Ainsi un litre de poudre pèse environ deux livres (— 900 grammes [La livre américaine est de 453 g.]); il produit en s'enflammant quatre cents litres de gaz, ces gaz rendus libres, et sous l'action d'une température portée à deux mille quatre cents degrés, occupent l'espace de quatre mille litres. Donc le volume de la poudre est aux volumes des gaz produits par sa déflagration comme un est à quatre mille.
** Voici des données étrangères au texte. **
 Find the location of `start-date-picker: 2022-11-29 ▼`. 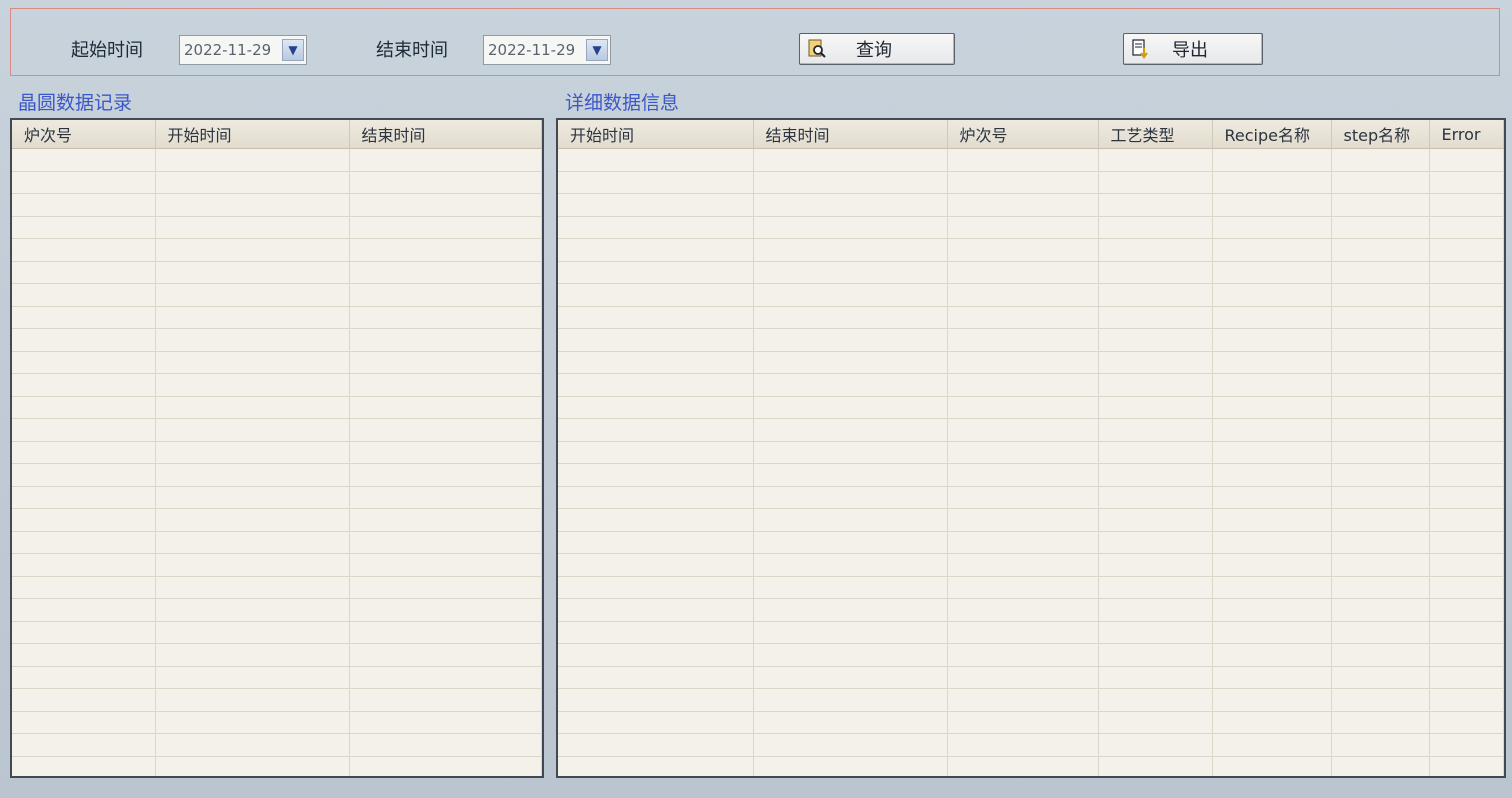

start-date-picker: 2022-11-29 ▼ is located at coordinates (243, 50). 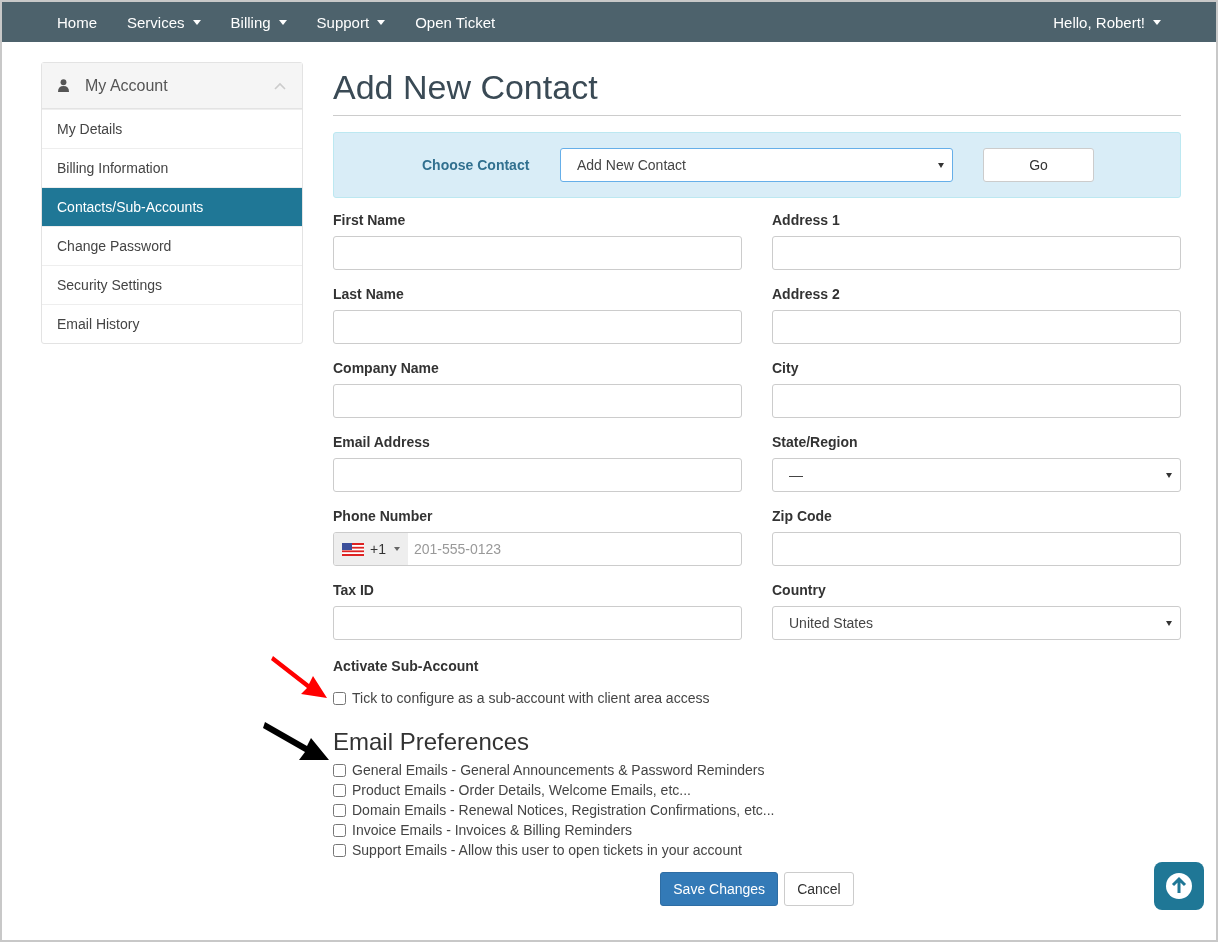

Que l'on juge alors de l'effrayante poussée de ces gaz lorsqu'ils sont comprimés dans un espace quatre mille fois trop resserré.
Voilà ce que savaient parfaitement les membres du Comité quand le lendemain ils entrèrent en séance. Barbicane donna la parole au major Elphiston, qui avait été directeur des poudres pendant la guerre.
«Mes chers camarades, dit ce chimiste distingué, je vais commencer par des chiffres irrécusables qui nous serviront de base. Le boulet de vingt-quatre dont nous parlait avant-hier l'honorable J.-T. Maston en termes si poétiques, n'est chassé de la bouche à feu que par seize livres de poudre seulement.
—Vous êtes certain du chiffre? demanda Barbicane.
—Absolument certain, répondit le major. Le canon Armstrong n'emploie que soixante-quinze livres de poudre pour un projectile de huit cents livres, et la Columbiad Rodman ne dépense que cent soixante livres de poudre pour envoyer à six milles son boulet d'une demi-tonne. Ces faits ne peuvent être mis en doute, car je les ai relevés moi-même dans les procès-verbaux du Comité d'artillerie.
—Parfaitement, répondit le général.
—Eh bien! reprit le major, voici la conséquence à tirer de ces chiffres, c'est que la quantité de poudre n'augmente pas avec le poids du boulet: en effet, s'il fallait seize livres de poudre pour un boulet de vingt-quatre; en d'autres termes, si, dans les canons ordinaires, on emploie une quantité de poudre pesant les deux tiers du poids du projectile, cette proportionnalité n'est pas constante. Calculez, et vous verrez que, pour le boulet d'une demi-tonne, au lieu de trois cent trente-trois livres de poudre, cette quantité a été réduite à cent soixante livres seulement.
—Où voulez-vous en venir? demanda le président.
—Si vous poussez votre théorie à l'extrême, mon cher major, dit J.-T. Maston, vous arriverez à ceci, que, lorsque votre boulet sera suffisamment lourd, vous ne mettrez plus de poudre du tout.
—Mon ami Maston est folâtre jusque dans les choses sérieuses, répliqua le major, mais qu'il se rassure; je proposerai bientôt des quantités de poudre qui satisferont son amour-propre d'artilleur. Seulement je tiens à constater que, pendant la guerre, et pour les plus gros canons, le poids de la poudre a été réduit, après expérience, au dixième du poids du boulet.